Blog da Sandra Cohen

Por Sandra Cohen

Especializada em temas internacionais, foi repórter, correspondente e editora de Mundo em 'O Globo'


Enterro de vítima da Covid-19 na Cidade do México, em 3 de junho de 2020 — Foto: Carlos Jasso/Reuters

Ao mesmo tempo em que começou a flexibilizar a quarentena adotada tardiamente, no fim de março, o México registrou, nesta quarta-feira, mais de mil mortes por dia, atrás apenas do Brasil em vítimas fatais por Covid-19 na América Latina. Como o presidente Jair Bolsonaro, André Manuel López Obrador optou pelo negacionismo, minimizando a ação do novo coronavírus quando a pandemia deu seus primeiros sinais no país.

O presidente estimulava os mexicanos a levarem vida normal, fora de casa, por pertencerem a “uma etnia forte que consegue vencer vários tipos de peste”. Abraços e reuniões familiares eram incentivados. “Não vai acontecer nada”, assegurava.

Aconteceu o pior. No fim de março, López Obrador, conhecido também por suas iniciais AMLO, capitulou e confinou a população em casa durante dois meses. O México registra 101.238 casos de Covid-19 e 11.729 mortos. As estatísticas, contudo, não são confiáveis e não refletem a realidade.

O vírus circula ativamente no país, infectando uma média de 3.900 novos doentes por dia. No ranking da Universidade Johns Hopkins, o país de 130 milhões de habitantes ocupa o oitavo lugar entre países com mais mortos e o 14º em número de infectados.

O governo rechaçou o programa de testagem em massa, sob o pretexto de ser caro e inútil, de acordo com o subsecretário de Saúde, Hugo López- Gattel, que lidera a força-tarefa do coronavírus. Dele vem também a previsão de que o número de mortos poderá chegar a 30 mil.

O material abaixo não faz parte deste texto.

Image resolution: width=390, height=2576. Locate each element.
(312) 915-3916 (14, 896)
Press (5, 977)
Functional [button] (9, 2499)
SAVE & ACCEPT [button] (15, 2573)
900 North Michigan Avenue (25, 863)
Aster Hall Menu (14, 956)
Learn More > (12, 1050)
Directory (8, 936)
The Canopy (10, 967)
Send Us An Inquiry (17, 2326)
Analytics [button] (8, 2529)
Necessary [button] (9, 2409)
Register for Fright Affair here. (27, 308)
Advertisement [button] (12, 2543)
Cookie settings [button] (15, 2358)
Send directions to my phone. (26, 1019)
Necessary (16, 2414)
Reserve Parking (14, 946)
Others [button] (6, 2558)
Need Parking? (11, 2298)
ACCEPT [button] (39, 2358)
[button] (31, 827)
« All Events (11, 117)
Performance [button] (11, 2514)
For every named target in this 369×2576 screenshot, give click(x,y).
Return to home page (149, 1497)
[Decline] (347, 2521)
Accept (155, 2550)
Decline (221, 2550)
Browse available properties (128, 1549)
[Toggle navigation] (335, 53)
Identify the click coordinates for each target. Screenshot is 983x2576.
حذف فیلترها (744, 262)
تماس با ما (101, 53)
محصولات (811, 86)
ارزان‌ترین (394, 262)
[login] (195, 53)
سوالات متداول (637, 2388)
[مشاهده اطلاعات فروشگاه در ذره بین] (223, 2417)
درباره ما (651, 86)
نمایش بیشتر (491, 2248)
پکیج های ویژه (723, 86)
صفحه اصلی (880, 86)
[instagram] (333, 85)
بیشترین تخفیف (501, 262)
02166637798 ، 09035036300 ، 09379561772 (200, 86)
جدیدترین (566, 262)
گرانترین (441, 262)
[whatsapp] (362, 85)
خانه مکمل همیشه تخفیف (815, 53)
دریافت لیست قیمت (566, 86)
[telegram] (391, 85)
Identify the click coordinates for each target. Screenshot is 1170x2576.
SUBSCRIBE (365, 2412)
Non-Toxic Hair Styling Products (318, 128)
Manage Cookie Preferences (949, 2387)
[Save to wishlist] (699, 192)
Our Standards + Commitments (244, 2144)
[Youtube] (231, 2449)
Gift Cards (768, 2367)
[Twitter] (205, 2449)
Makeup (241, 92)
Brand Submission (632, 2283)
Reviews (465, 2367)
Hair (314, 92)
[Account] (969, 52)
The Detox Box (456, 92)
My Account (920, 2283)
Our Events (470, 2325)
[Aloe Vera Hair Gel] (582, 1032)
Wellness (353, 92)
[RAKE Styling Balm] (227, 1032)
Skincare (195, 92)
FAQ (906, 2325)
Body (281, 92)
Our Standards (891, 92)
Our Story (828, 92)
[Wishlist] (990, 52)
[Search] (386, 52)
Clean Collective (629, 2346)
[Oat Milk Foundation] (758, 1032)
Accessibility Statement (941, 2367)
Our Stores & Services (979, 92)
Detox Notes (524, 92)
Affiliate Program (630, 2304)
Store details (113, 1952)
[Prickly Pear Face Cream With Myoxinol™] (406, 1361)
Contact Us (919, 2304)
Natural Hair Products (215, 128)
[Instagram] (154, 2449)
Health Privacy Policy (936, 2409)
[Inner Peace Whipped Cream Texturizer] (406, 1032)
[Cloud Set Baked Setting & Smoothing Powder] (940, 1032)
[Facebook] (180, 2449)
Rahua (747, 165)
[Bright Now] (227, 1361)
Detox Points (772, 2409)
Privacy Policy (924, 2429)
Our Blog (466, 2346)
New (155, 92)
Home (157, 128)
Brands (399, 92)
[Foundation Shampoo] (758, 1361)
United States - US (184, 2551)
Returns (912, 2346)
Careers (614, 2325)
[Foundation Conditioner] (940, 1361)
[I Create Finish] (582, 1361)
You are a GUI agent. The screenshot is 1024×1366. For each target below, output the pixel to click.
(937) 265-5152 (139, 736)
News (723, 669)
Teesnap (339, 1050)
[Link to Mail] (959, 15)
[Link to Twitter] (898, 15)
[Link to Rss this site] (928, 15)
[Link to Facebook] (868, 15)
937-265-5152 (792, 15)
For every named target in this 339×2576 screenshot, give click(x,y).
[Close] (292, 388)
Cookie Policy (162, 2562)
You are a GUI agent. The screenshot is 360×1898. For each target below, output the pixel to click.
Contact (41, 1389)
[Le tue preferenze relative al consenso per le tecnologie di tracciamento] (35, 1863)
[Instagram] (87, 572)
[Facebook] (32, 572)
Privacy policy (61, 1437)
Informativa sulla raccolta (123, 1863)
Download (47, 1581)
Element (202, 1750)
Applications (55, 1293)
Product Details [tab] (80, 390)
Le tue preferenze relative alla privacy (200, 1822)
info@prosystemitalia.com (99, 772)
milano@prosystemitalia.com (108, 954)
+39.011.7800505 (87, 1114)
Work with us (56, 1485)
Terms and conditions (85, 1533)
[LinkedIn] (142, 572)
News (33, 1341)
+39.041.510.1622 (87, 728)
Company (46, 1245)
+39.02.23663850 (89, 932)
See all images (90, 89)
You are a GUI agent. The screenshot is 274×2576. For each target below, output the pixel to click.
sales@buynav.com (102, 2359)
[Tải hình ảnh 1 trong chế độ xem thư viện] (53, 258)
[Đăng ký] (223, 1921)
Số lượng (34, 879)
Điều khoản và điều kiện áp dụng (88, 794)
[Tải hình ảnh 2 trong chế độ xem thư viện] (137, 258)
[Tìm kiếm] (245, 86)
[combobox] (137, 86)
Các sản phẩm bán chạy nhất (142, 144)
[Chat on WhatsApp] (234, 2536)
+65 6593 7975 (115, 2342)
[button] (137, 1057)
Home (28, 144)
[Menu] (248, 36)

Mas o prognóstico é pior: sem dados, não há controle sobre a doença. Um levantamento de certidões de óbito realizado pela ONG Mexicanos Contra a Corrupção e a Impunidade entre 18 de março e 12 de maio constatou que o número de mortes por suspeitas de Covid-19 na Cidade do México é o triplo do que divulgado pelo governo.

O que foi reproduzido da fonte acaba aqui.